What is not shown in the main page of the app is that each time the app speaks a text, it will first check if the audio file for that text exists or not in the phone. If not, the app will synthesize the speech and store it into an audio file for later usage so that we don’t waste CPU resource. If the audio file for that text exists in the phone, the app will associate the corresponding text with the audio file and play it.
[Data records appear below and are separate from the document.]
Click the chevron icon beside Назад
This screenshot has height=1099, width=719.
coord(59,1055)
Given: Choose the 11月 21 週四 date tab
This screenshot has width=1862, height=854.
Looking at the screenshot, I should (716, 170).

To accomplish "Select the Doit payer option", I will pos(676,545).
The codes that do this job is shown below:

        EditText editText;
        ...
        audioFolderPath = Environment.getExternalStoragePublicDirectory(Environment.DIRECTORY_MUSIC).getPath();
        ...
        editText = findViewById(R.id.editText);
        Button speechButton = findViewById(R.id.button);
        speechButton.setOnClickListener(new View.OnClickListener() {
            @Override
            public void onClick(View v) {
                String textForSpeech = editText.getText().toString();
                String audioFileName = textForSpeech+".mp3";
                String audioFileCompletePath = audioFolderPath + "/" + audioFileName.replaceAll("[^a-zA-Z0-9\\.\\-]", "");
                File audioFile = new File(audioFileCompletePath);
                if (audioFile.exists() && isSameLanguage) {
                    mTextToSpeech.addSpeech(textForSpeech, audioFileCompletePath);
                } else {
                    if (Build.VERSION.SDK_INT >= 21) {
                        mTextToSpeech.synthesizeToFile(textForSpeech, null, audioFile, null);
                    } else {
                        mTextToSpeech.synthesizeToFile(textForSpeech, null, audioFileCompletePath);
                    }
                    isSameLanguage = true;
                }
                Toast.makeText(getApplicationContext(), textForSpeech, Toast.LENGTH_SHORT).show();
                mTextToSpeech.speak(textForSpeech, TextToSpeech.QUEUE_ADD, null);
            }
        });

Notice that we have to check the build version of the device because we are using different TextToSpeech.synthesizeToFile() method for different build version due to deprecation. With these code, the app will get the text from EditText view and check if there is associated audio file. If there is, we associate the given text with the audio file via mTextToSpeech.addSpeech(textForSpeech, audioFileCompletePath). If not, the app synthesizes the speech and stores it as .mp3 file under the Music folders. At the end the app pushes the speak request to the queue and speaks it out loud. The result of running this part of codes is shown below:

TTS Example app screenshot4

If you want to see the full implementation of this example app, you can check out this Example App in my git repository.

Conclusion

Android Text To Speech is a powerful feature that can allow android apps to talk by generating speech from given texts. It can help people who have difficulty in reading the contents of the app a lot. The main takeaway from this discussion about Androdi TTS feature is that it is not difficult to be incorporated into any existing apps. To incorporate the TTS feature into an android app, we just need to initialize an TextToSpeech instance for a speech engine, define the behaviors of the TTS engine (e.g. through TextToSpeech.setLanguage(), setPitch(), setSpeedRate(), etc.), make the TTS instance either speak the text out loud through speak() or store the speech as an audio file through synthesizeToFile(), and finally shut down the TTS engine if it is not used anymore. But remeber that the language you choose to set the TTS engine should match with the texts that you want your app to speak. Moreover, the Text To Speech feature supports a large number of languages across the world and even includes variations of the same language in different regions. It increases an app’s accessibility to a larger pool of users across the world. If you want to know more about Android Text To Speech, you should definitely check out this developer documentation.